Le processus est terminĂ© la fĂȘte entre dans sa phase la plus animĂ©e avec une longue veillĂ©e nocturne qui, entre danse et boisson, se poursuit souvent jusqu'au lendemain matin. Lors de la veillĂ©e, aux coups de minuit, les noms des dirigeants qui, cinq ans plus tard, auront pour mission d'organiser une nouvelle Bahio.


Le carnaval de Varallo, capitale du Val Sesia, s'ouvre officiellement le soir du 5 janvier avec le Super bal de la Veggia (Grande Danse de la Vieille Femme) ; Y participent des groupes masquĂ©s venus de toute la vallĂ©e, pour qui l'Ă©vĂ©nement reprĂ©sente la premiĂšre occasion officielle de l'annĂ©e oĂč ils peuvent revĂȘtir les costumes qu'ils ont abandonnĂ©s Ă  la fin du carnaval de l'annĂ©e prĂ©cĂ©dente. Dans ce cas Ă©galement les costumes, colorĂ©s et parfois agrĂ©mentĂ©s de motifs floraux, rappellent le printemps ; par-dessus le costume, quand on est Ă  l'extĂ©rieur, on porte gĂ©nĂ©ralement un lourd manteau uni, gĂ©nĂ©ralement de couleur noire ou foncĂ©e, sur lequel le propriĂ©taire Ă©pingle les petits bibelots qui sont distribuĂ©s Ă  chaque veillĂ©e ou carnaval de la vallĂ©e., de sorte qu'en un coup d'Ɠil il est possible de comprendre depuis combien de temps l'interprĂšte du masque fait partie de l'environnement plutĂŽt exclusif du carnaval.

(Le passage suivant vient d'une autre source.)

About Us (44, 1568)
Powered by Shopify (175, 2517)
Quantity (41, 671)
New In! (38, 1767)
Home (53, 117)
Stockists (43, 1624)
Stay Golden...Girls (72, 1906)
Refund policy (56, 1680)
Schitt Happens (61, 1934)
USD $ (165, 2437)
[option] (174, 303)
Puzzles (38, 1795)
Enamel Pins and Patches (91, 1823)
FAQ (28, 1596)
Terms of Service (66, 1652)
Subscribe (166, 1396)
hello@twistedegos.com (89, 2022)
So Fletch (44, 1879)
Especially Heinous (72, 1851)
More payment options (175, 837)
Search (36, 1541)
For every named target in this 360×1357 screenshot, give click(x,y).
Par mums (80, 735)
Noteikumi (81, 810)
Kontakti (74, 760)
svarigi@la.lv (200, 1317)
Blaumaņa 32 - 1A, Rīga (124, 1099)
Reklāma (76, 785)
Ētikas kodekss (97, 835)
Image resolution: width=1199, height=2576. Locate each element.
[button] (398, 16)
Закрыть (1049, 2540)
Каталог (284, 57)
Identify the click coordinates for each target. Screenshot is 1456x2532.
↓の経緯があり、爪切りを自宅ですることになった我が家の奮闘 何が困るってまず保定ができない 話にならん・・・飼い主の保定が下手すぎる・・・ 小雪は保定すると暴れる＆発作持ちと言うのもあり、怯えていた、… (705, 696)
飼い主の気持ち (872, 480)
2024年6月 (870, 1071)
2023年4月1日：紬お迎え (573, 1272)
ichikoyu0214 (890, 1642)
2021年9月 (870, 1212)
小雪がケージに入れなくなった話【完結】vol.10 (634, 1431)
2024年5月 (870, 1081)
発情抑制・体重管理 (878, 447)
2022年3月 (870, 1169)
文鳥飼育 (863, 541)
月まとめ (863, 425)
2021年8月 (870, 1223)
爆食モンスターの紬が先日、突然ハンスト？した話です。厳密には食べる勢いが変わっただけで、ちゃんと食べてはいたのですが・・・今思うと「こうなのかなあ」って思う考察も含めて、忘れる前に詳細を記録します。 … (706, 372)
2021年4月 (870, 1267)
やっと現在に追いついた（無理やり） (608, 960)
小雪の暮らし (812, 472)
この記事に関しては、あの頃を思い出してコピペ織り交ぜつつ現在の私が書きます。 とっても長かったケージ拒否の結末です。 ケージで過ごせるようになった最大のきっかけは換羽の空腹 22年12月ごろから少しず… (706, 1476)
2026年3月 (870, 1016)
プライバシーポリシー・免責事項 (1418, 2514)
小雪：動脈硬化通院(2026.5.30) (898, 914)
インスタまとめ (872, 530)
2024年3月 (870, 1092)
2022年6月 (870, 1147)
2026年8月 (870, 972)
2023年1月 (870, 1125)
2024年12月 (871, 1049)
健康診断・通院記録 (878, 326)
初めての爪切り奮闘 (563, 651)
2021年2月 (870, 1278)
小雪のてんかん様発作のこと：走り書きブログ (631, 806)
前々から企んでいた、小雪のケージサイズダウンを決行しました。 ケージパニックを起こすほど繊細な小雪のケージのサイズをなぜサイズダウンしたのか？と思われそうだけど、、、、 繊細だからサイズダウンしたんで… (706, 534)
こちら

Contrairement Ă  ce qui se passe Ă  Sampeyre, hommes et femmes participent indiffĂ©remment aux carnavals valsĂ©siens, avec une distinction rigide des rĂŽles entre les deux sexes (roi, reine, soldat de garde, demoiselle, concubine, etc.) qui se reflĂšte Ă©galement dans le style des costumes. costumes. Une exception est un groupe de personnages qui apparaissent uniquement et exclusivement Ă  Varallo pendant les deux premiers jours du Carnaval, ou la On se voit lundi de PĂąques et sa famille composĂ©e de son mari VĂ©gĂ©tarien Bacuc (Vieux Bacucco) et trĂšs prospĂšre balia qui a pour tĂąche de s'occuper Marcantonio CarlavĂ©e, roi du carnaval qui naĂźt reprĂ©sentĂ© par une poupĂ©e. Les deux rĂŽles fĂ©minins sont jouĂ©s par des hommes, mais l'identitĂ© de l'acteur qui joue le rĂŽle Voir (qui doit toujours ĂȘtre de Varallo) est gardĂ© strictement secret et au moment de la prĂ©sentation officielle des masques, vers minuit entre le 5 et le 6 janvier, elle apparaĂźt le visage couvert d'un chĂąle pour ne pas ĂȘtre reconnue.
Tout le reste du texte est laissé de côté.